Волочашка

Жил досюль старик и старуха. У старика и старухи всего было одна дочь живота. Старик ходил дрова сечь в лес. День сек и по другой сек, затем в лесах заговорило: «Старик, отдай девку замуж, то и дрова секи, а не отдашь, то и вон пойди». День сек и ушел домой. Вечером приходит старик, говорит старухе: «В лесе заговорило, что отдай девку замуж, то и секи дрова, а не отдашь, так прочь пойди». Старуха и вопит, жалко дочерь отдать: «Сходи еще, что будет на третий день».

На третий день старик приходит в лес, как тюкнул, то заговорило: «Старик, отдай девку замуж, то и дрова секи, а если не отдашь, дак и живой не пойдешь». Ну он что же: «Ну, отдам, что хошь отдам».— «Ну, как отдашь, пусть идет по золотой дорожке, а не по говенной». Пришел домой старик и говорит: «Ну, старуха, отдать надо дочерь, так говорил, никого ничего не сбыть».

Того ж дню встала дочерь и отправилась.

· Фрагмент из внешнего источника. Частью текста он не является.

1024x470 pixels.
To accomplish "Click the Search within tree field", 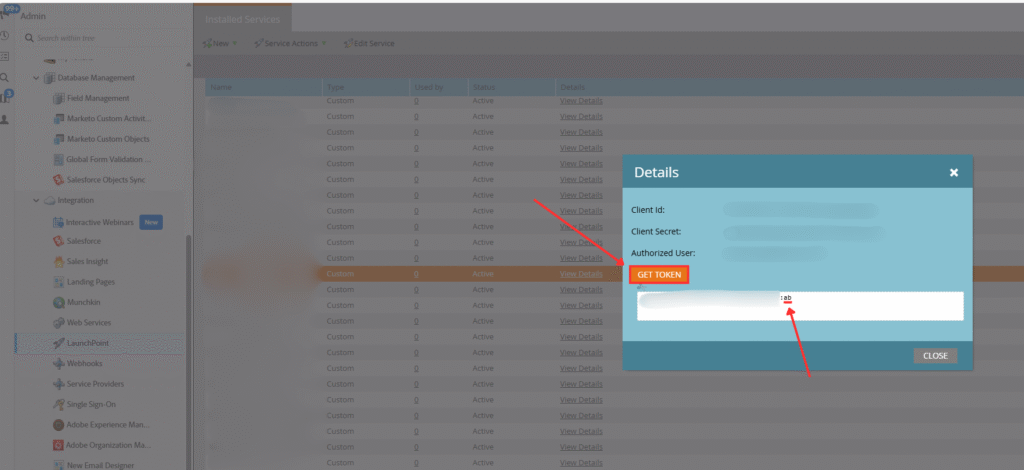I will (100, 38).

Она шла-шла, две росстани, две дорожки попало, одна золотая, а другая говенная, она и пошла. Шла-шла, вдруг стоит избушка на турьей ножке, на веретеной пяте, ну и другой дом стоит рядом. Она заходит к бабушке-задворенке. Бабушка и говорит: «Фу, фу, русский дух! Чья ты есть такая?» Она говорит: есть вот то и так, отдали замуж так-то. «А вот, пришла».— «А, дитятко, обмоешься, оберись, опашись, а там, где двенадцать завесок, попьешь, поешь да за самую лучшую завеску и повались».

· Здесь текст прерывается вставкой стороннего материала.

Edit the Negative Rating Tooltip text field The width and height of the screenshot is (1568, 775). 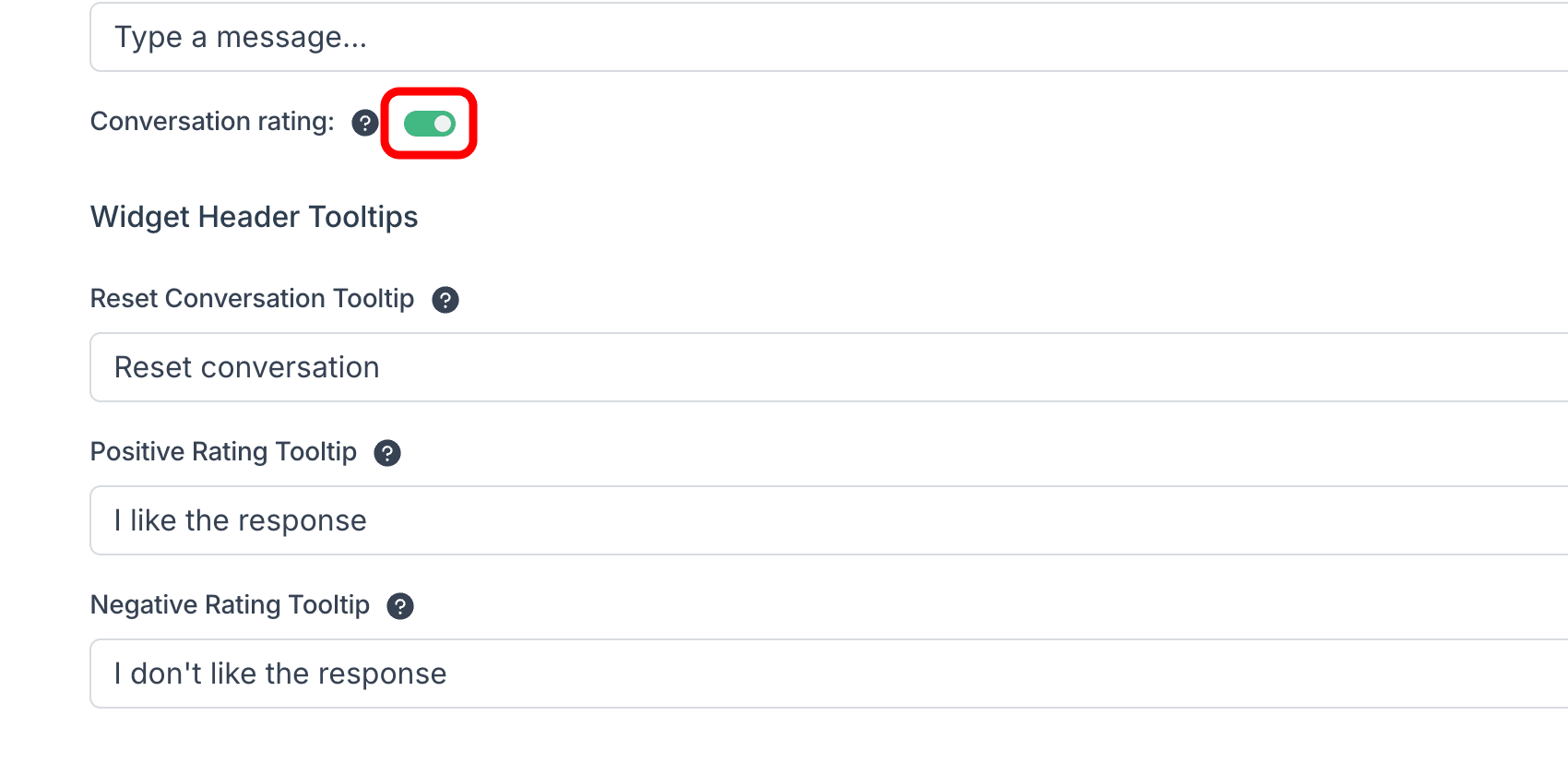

Она взяла убралась и повалилась спать за завеску. Вдруг стук, гром, идут двенадцать молодцев. Они и говорят двенадцатому брату: «Ты уж не ужинай, у тебя есть невеста». Повалились спать, слышит: храпит-спит, человек есть, а не бает ничего с ней. Посмотреть надо, что хошь; протерпела ночь, наутро встали, поели, попили и ушли на работу.

Бабушка-задворенка приходит к ней. «Дитятко, каково спала?»— «Спала,— скажет,— бабушка, глаза не видела, спит, сопит, храпит». Бабушка-задворенка говорит: «Отнюдь не смотри, если ты спичечку чиркнешь да жемчужинку уронишь, тогда все сгорит и ничего не будет, и я сгорю, а ты останешься нага, боса на одной земле». Она и тую другую ночку проморщилась, протерпела, не посмотрела.

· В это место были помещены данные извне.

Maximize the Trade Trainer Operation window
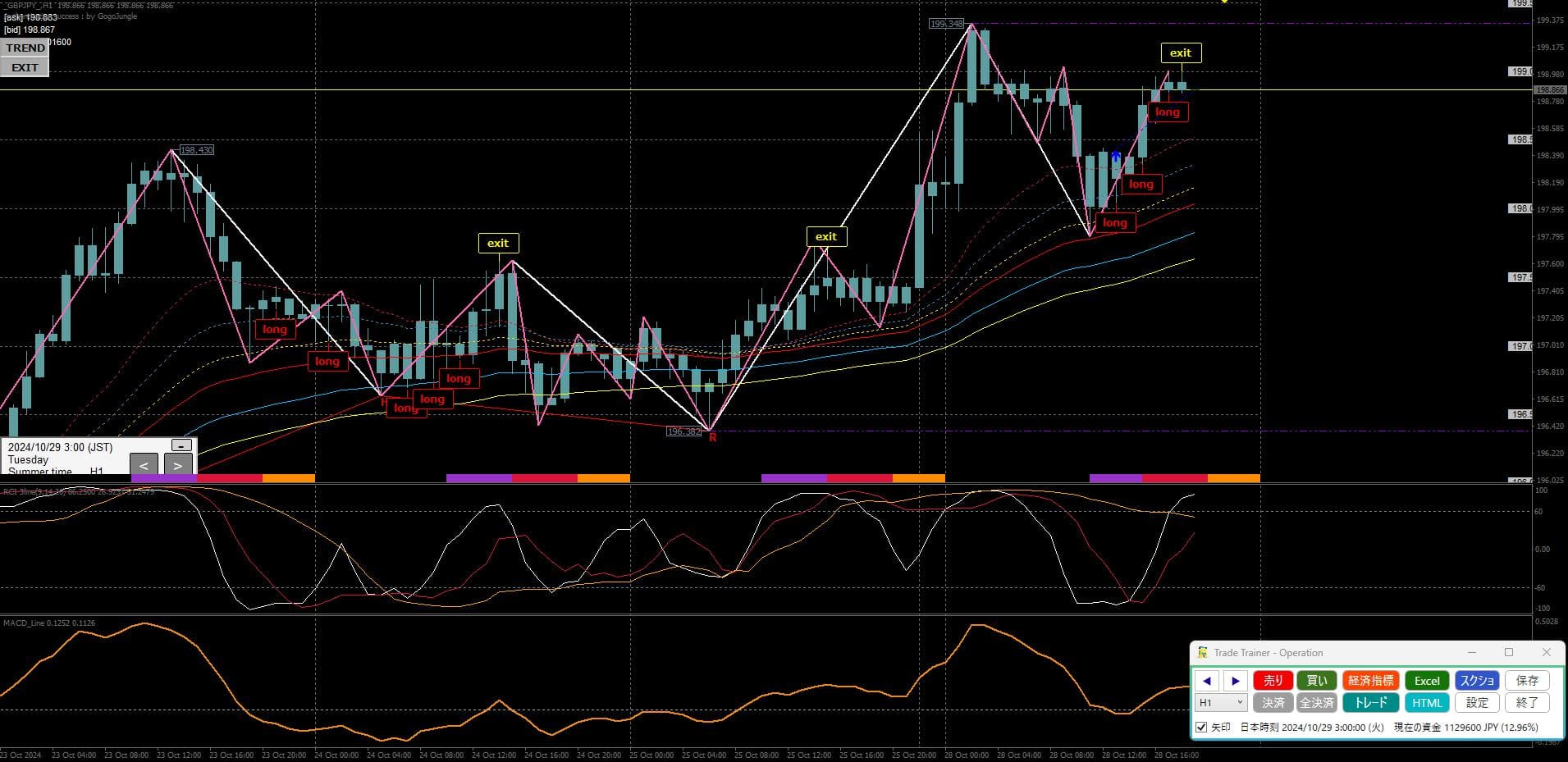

Опять приходит на третью ночь, бабушке говорит: «Что хошь, бабушка, сегодня уж посмотрю». Бабушка и говорит: «Уж ты как посмотришь на жемчужинку, искорку уронишь, так все сгорит»,— «Не, бабушка, не натворю». Она взяла повалилась и спички под сголовье взяла. Вдруг стук, гром, идут двенадцать молодцев, приходят и говорят, а в глаза не видит. Ну, маленько попили, поели, повалились спать, потом слышит — заснули. Взяла коробочку, спичку, чиркнула огонька да на жемчужинку искорку и уронила, жемчужинка загорелась, все загорело. Осталась она гола, боса и на одной земле и пошла скитаться, куды голова понесет.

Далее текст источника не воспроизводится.